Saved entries
= Beginning of Section =

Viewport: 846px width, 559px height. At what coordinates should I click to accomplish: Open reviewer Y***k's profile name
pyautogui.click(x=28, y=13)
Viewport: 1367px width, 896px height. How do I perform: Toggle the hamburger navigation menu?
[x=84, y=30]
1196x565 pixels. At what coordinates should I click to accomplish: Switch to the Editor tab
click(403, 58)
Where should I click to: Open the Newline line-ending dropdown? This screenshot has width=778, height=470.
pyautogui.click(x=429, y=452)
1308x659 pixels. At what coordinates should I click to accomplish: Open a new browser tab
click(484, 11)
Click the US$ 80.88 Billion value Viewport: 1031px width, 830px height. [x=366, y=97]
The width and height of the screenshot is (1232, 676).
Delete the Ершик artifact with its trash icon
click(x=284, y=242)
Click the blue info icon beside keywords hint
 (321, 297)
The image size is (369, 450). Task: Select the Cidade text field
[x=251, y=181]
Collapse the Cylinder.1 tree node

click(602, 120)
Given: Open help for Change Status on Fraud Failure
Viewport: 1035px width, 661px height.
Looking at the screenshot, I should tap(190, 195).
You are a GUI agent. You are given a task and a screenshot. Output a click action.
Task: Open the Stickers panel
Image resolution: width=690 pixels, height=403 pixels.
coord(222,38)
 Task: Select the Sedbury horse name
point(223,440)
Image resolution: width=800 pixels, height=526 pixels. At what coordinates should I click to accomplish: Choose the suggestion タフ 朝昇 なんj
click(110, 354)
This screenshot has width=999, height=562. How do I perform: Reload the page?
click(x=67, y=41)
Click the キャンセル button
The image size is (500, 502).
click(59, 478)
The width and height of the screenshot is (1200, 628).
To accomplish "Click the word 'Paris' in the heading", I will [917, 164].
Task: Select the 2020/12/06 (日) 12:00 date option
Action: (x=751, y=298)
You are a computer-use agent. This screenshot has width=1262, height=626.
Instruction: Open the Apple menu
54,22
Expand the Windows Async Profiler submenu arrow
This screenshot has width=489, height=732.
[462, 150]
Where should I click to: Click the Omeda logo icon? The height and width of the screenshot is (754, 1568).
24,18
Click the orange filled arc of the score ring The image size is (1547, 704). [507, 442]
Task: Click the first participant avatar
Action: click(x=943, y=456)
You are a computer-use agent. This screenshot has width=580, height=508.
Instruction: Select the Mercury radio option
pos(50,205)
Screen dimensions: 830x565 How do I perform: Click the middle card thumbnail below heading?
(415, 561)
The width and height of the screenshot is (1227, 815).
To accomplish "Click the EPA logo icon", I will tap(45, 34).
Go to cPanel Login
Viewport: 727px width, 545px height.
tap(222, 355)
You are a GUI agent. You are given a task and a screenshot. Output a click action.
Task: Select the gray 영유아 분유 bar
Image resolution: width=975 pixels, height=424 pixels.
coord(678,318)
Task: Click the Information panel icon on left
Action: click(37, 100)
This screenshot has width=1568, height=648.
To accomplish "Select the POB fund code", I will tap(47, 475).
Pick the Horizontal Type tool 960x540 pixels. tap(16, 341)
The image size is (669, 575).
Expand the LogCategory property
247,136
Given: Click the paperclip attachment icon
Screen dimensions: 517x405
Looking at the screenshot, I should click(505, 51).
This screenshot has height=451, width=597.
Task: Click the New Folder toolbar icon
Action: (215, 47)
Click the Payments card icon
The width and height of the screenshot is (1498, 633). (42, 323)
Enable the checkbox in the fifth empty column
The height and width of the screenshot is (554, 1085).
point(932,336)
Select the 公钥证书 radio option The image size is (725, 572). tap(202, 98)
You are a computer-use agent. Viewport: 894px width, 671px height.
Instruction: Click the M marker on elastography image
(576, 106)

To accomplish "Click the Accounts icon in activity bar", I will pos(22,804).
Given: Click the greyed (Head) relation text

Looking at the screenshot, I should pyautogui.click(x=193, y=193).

= End of Section =

§ **What is being asked**:
Retype all of the records above, word for word.

§ **Result of the task**:
Viewport: 846px width, 559px height. At what coordinates should I click to accomplish: Open reviewer Y***k's profile name
pyautogui.click(x=28, y=13)
Viewport: 1367px width, 896px height. How do I perform: Toggle the hamburger navigation menu?
[x=84, y=30]
1196x565 pixels. At what coordinates should I click to accomplish: Switch to the Editor tab
click(403, 58)
Where should I click to: Open the Newline line-ending dropdown? This screenshot has width=778, height=470.
pyautogui.click(x=429, y=452)
1308x659 pixels. At what coordinates should I click to accomplish: Open a new browser tab
click(484, 11)
Click the US$ 80.88 Billion value Viewport: 1031px width, 830px height. [x=366, y=97]
The width and height of the screenshot is (1232, 676).
Delete the Ершик artifact with its trash icon
click(x=284, y=242)
Click the blue info icon beside keywords hint
 (321, 297)
The image size is (369, 450). Task: Select the Cidade text field
[x=251, y=181]
Collapse the Cylinder.1 tree node

click(602, 120)
Given: Open help for Change Status on Fraud Failure
Viewport: 1035px width, 661px height.
Looking at the screenshot, I should tap(190, 195).
You are a GUI agent. You are given a task and a screenshot. Output a click action.
Task: Open the Stickers panel
Image resolution: width=690 pixels, height=403 pixels.
coord(222,38)
 Task: Select the Sedbury horse name
point(223,440)
Image resolution: width=800 pixels, height=526 pixels. At what coordinates should I click to accomplish: Choose the suggestion タフ 朝昇 なんj
click(110, 354)
This screenshot has width=999, height=562. How do I perform: Reload the page?
click(x=67, y=41)
Click the キャンセル button
The image size is (500, 502).
click(59, 478)
The width and height of the screenshot is (1200, 628).
To accomplish "Click the word 'Paris' in the heading", I will [917, 164].
Task: Select the 2020/12/06 (日) 12:00 date option
Action: (x=751, y=298)
You are a computer-use agent. This screenshot has width=1262, height=626.
Instruction: Open the Apple menu
54,22
Expand the Windows Async Profiler submenu arrow
This screenshot has width=489, height=732.
[462, 150]
Where should I click to: Click the Omeda logo icon? The height and width of the screenshot is (754, 1568).
24,18
Click the orange filled arc of the score ring The image size is (1547, 704). [507, 442]
Task: Click the first participant avatar
Action: click(x=943, y=456)
You are a computer-use agent. This screenshot has width=580, height=508.
Instruction: Select the Mercury radio option
pos(50,205)
Screen dimensions: 830x565 How do I perform: Click the middle card thumbnail below heading?
(415, 561)
The width and height of the screenshot is (1227, 815).
To accomplish "Click the EPA logo icon", I will tap(45, 34).
Go to cPanel Login
Viewport: 727px width, 545px height.
tap(222, 355)
You are a GUI agent. You are given a task and a screenshot. Output a click action.
Task: Select the gray 영유아 분유 bar
Image resolution: width=975 pixels, height=424 pixels.
coord(678,318)
Task: Click the Information panel icon on left
Action: click(37, 100)
This screenshot has width=1568, height=648.
To accomplish "Select the POB fund code", I will tap(47, 475).
Pick the Horizontal Type tool 960x540 pixels. tap(16, 341)
The image size is (669, 575).
Expand the LogCategory property
247,136
Given: Click the paperclip attachment icon
Screen dimensions: 517x405
Looking at the screenshot, I should click(505, 51).
This screenshot has height=451, width=597.
Task: Click the New Folder toolbar icon
Action: (215, 47)
Click the Payments card icon
The width and height of the screenshot is (1498, 633). (42, 323)
Enable the checkbox in the fifth empty column
The height and width of the screenshot is (554, 1085).
point(932,336)
Select the 公钥证书 radio option The image size is (725, 572). tap(202, 98)
You are a computer-use agent. Viewport: 894px width, 671px height.
Instruction: Click the M marker on elastography image
(576, 106)

To accomplish "Click the Accounts icon in activity bar", I will pos(22,804).
Given: Click the greyed (Head) relation text

Looking at the screenshot, I should pyautogui.click(x=193, y=193).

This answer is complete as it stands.